Problem
From the Think Fast page below, list everyone it credits under "Developed by".
--- begin Page extract ---
Think Fast (Nickelodeon game show)

For the unrelated ABC game show of the same name, see Think Fast (ABC game show).
Think Fast
Genre Children's game show
Created by Bob Mittenthal
Michael Klinghoffer
Developed by Geoffrey Darby
Michael Klinghoffer
Robert Mittenthal
Herb Scannel
Byron Taylor
Directed by Lexi Rae (1989–1990)
Bob Lampel (1990–1991)
Presented by Michael Carrington (1989–1990)
Skip Lackey (1990–1991)
Narrated by James Eoppolo (1989–1990)
Henry J. Waleczko (1990–1991)
Composer(s) Edd Kalehoff
Country of origin United States
No. of seasons 2
No. of episodes 106[1]
Executive producer(s) Geoffrey Darby (1989–1991)
Michael Klinghoffer (1990–1991)
Producer(s) Robert Mittenthal (1989–1990)
Marjorie Cohn (1990–1991)
Location(s) WHYY-TV Studios
Philadelphia, Pennsylvania (1989–1990)
Universal Studios
Orlando, Florida (1990–1991)
Original network Nickelodeon
Original release May 1, 1989 – June 29, 1991

Think Fast is an American children's game show which aired on Nickelodeon from May 1, 1989 to June 29, 1991.

For the first season, the show was hosted by Michael Carrington, and announced by James Eoppolo. When the show moved to the new Nickelodeon Studios in Orlando, Florida for season two, Eoppolo was invited to stay on as announcer but was contractually obligated to another project by that time. Carrington was replaced by Skip Lackey and the new announcer was Henry J. Waleczko. The show's theme music was composed by Edd Kalehoff.


Two teams of two (one of them wearing gold, another wearing blue) competed in various events that would "boggle the mind as well as the bodies". The team that completed each stunt won money ($50 for Round 1, $100 for Round 2). In the Carrington era, it was possible for some events to end in a draw, whether by both teams failing to complete a stunt, or by a tie score. When both teams failed, no money was awarded to either team; with a tie score, the money was awarded to each team. Also in the Carrington era, some events required a team to buzz in when they were done; if a team buzzed in before completing the event, the other team won.
--- end Page extract ---
--- begin Stored data ---
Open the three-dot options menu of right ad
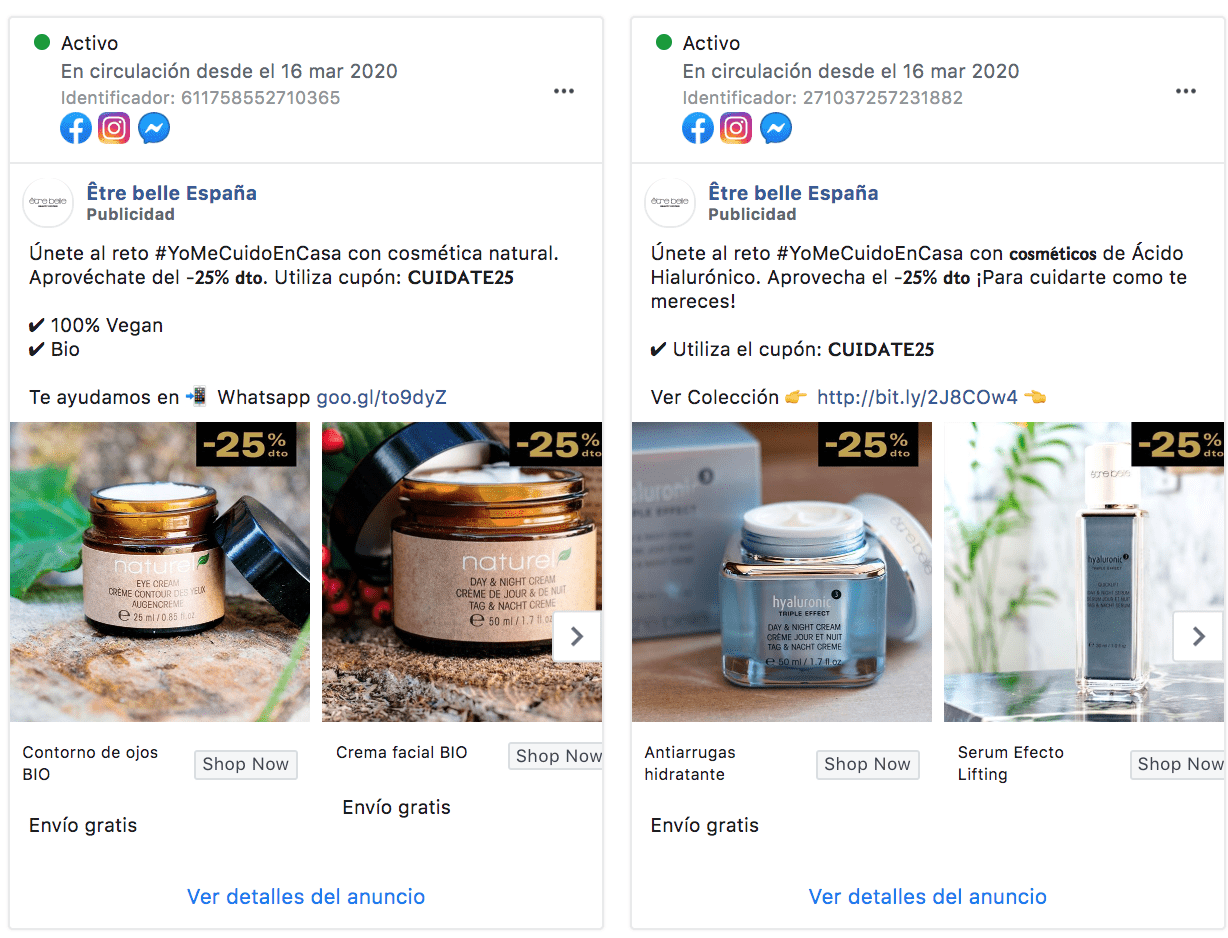The height and width of the screenshot is (938, 1228). pos(1186,91)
--- end Stored data ---
Response below
Geoffrey Darby, Michael Klinghoffer, Robert Mittenthal, Herb Scannel, Byron Taylor